Darwin's Radio by Greg Bear.
The very first chapter had Mitch, an anthropologist, mountain climbing to an intact Neanderthal family. I've read three or four novellas that were about mountain climbing and I had to slog and slog to get through them. Fortunately that part was over and done with quickly, and I was able to enjoy the rest of the novel.
The setting is our contemporary world, with the exception that a retrovirus has awoken and started to cause, well, that's what the scientists in the story are trying to figure out. Kaye Lang is a molecular biologist, who had a paper describing HERV. Which turns out to be significant, in that an active form of the virus, named SHEVA, starts causing Herod's disease. That main fallout of this is a lot of miscarriages.
The action follows Kaye, the Center for Disease Control and other government health agencies, and a little bit with Mitch, who found those neanderthal mummies that exhibit some of the same characteristics that seem to be going on now with us. Is SHEVA a disease or a mechanism for an evolutionary jump?

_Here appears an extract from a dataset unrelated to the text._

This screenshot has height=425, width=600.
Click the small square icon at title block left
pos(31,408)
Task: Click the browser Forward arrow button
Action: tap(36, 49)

The premise is kinda cool -- that the basis for an evolutionary jump could already be within our DNA -- and the story following Kaye, Christopher, Mitch, Augustine, etc. was very very good.
I kind of hesitate to refer to the book as a classic, but if it's not, it's close. I had to look up the 2000 Hugos. I see that Darwin's Radio is nominated. I can't argue with A Deepness in the Sky having won, that's another great novel.